Marcello Bandera nous apprit que les frères de José de Palafox parcouraient inlassablement l’Aragon et les provinces insurgées pour effectuer de nouvelles levées parmi la paysannerie. Ces campesinos ne méritaient pas le nom de soldats. Ils méprisaient la discipline et désertaient à la moindre réprimande, mais c’étaient de fameux tireurs, habitués qu’ils étaient à la chasse. D’autre part, ils ne se montraient pas exigeants pour le confort et la nourriture : une galette de seigle, une poignée d’olives ou de fèves, une orange suffisaient à leur subsistance.
Nous apprîmes que le général Verdier, héros de la traversée de Somosierra, venait de battre à plate couture en Nouvelle-Castille, à Uclés, un général marchant à la tête d’une armée régulière, le duc de l’Infantado. À Madrid, on avait fêté cette victoire ; nous la saluâmes de quelques coups de canon.

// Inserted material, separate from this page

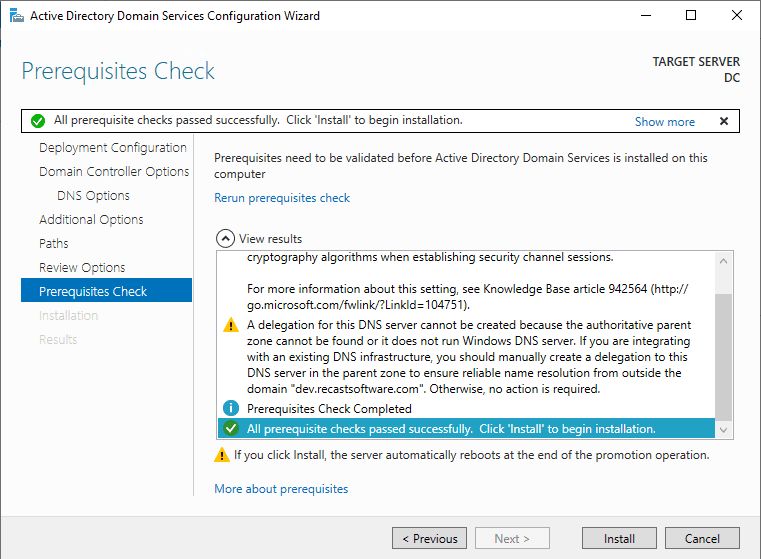The height and width of the screenshot is (559, 761).
Task: Navigate to Additional Options step
Action: [x=91, y=220]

Informé lui-même de cette fâcheuse nouvelle, Palafox allait riposter à sa manière.
Il fit sortir de la ville, dans le brouillard d’un petit matin, trois colonnes fortement armées. La première, dirigée sur San-José, était parvenue, par surprise, à s’emparer de cette position mais avait dû se retirer après une charge à la baïonnette du général Laval.
Une autre colonne atteignit nos défenses du Monte-Torrero, en submergea les retranchements, massacra lesoccupants mal réveillés et encloua canons et mortiers, mais ne put accéder à cette colline.

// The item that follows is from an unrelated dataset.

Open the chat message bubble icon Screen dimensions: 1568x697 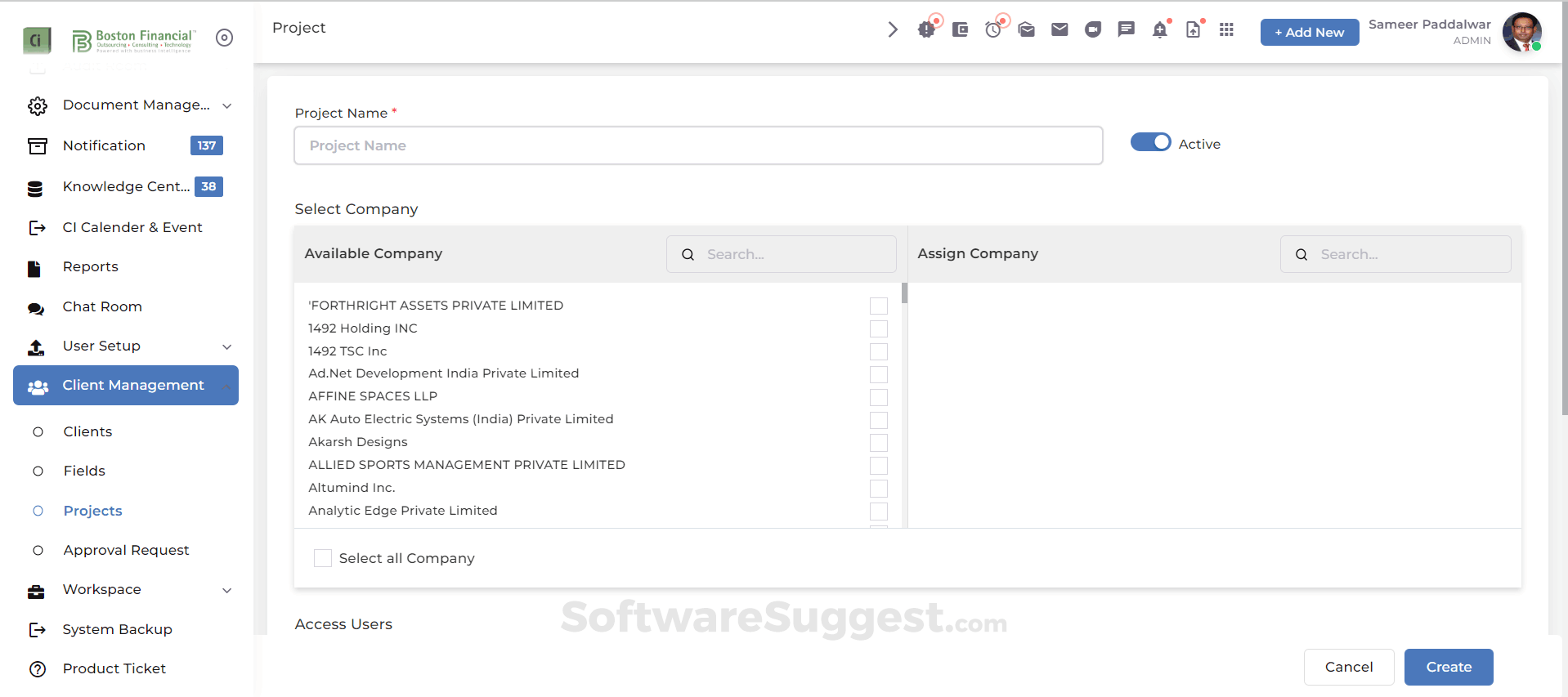tap(1127, 29)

La dernière colonne ne nous causa guère de pertes, une compagnie de chasseurs à cheval, surgissant sur ses arrières, l’ayant refoulée et contrainte au repli.
Lannes dut se dire qu’après cet échec, l’ambiance serait favorable à une nouvelle négociation.
Il confia cette délicate démarche à l’un de ses aides de camp, le capitaine Saint-Marc. En vertu de ma connaissance de la langue du pays, je fus choisi pour l’accompagner, ainsi que trois autres officiers. Je me serais bien passé de cet honneur, Palafox parlant un français des plus corrects.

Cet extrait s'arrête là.